:: Assignment ::
Give the count of lines in the records below that contain "height", and say nothing more.

:: Records for this task ::
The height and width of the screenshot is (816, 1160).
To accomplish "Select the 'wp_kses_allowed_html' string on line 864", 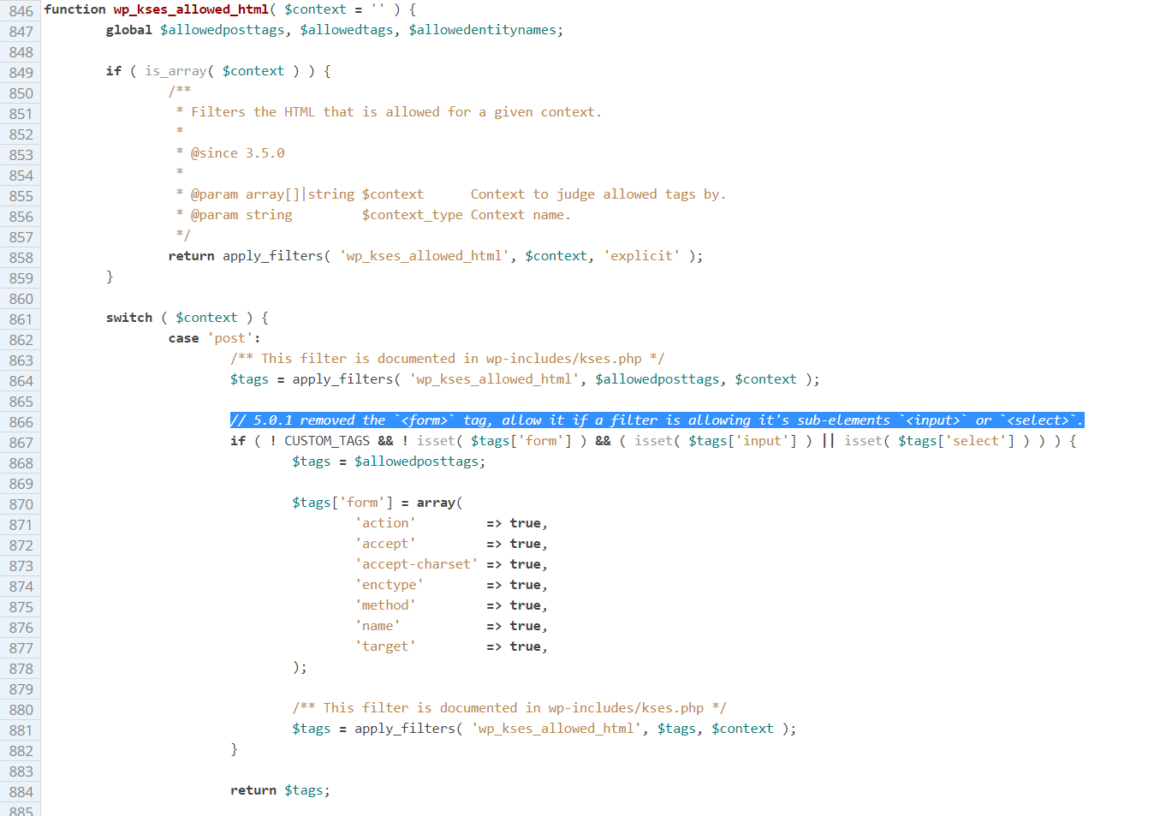I will [494, 378].
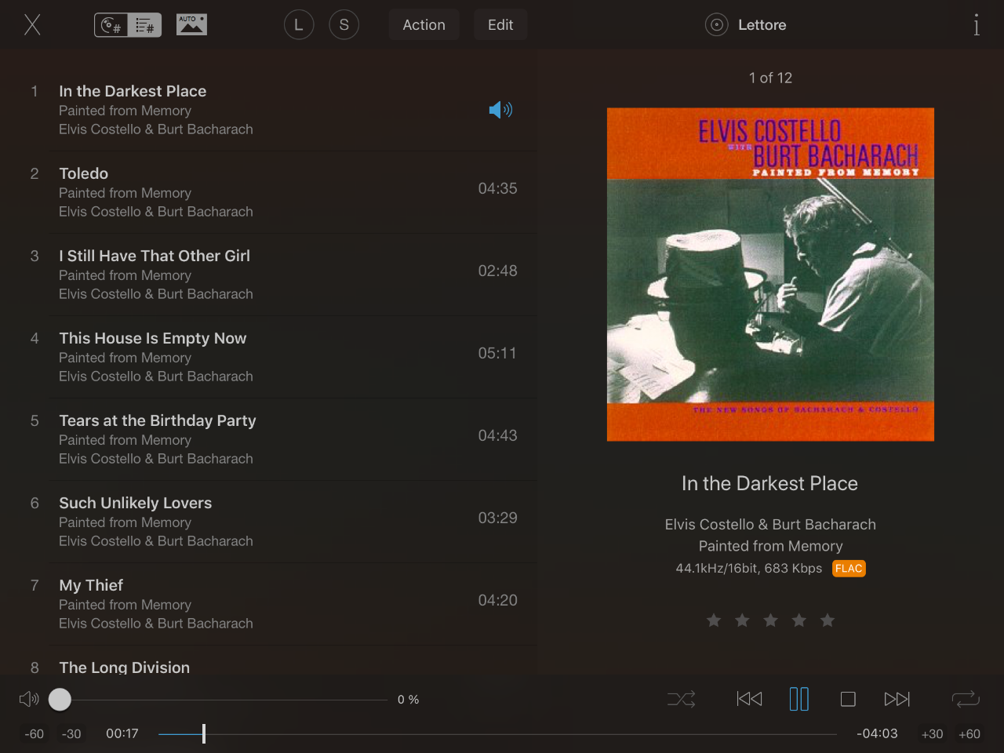Open the Action menu
Screen dimensions: 1004x753
click(424, 25)
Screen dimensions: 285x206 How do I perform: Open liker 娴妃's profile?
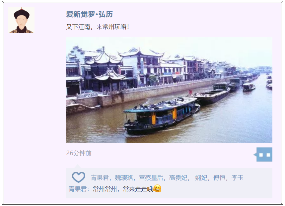[201, 178]
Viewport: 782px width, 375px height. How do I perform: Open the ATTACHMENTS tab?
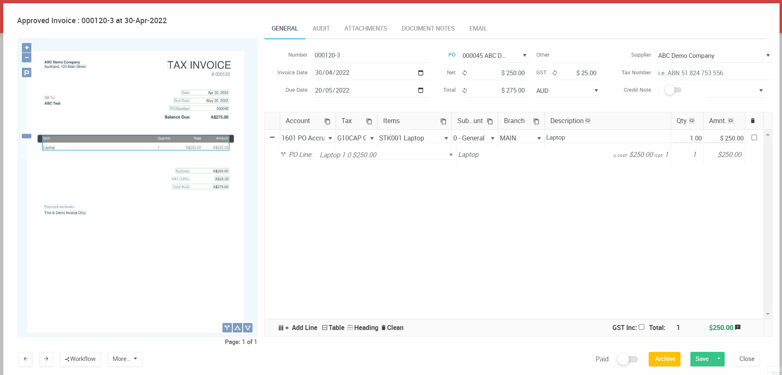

:: Exercise response ::
2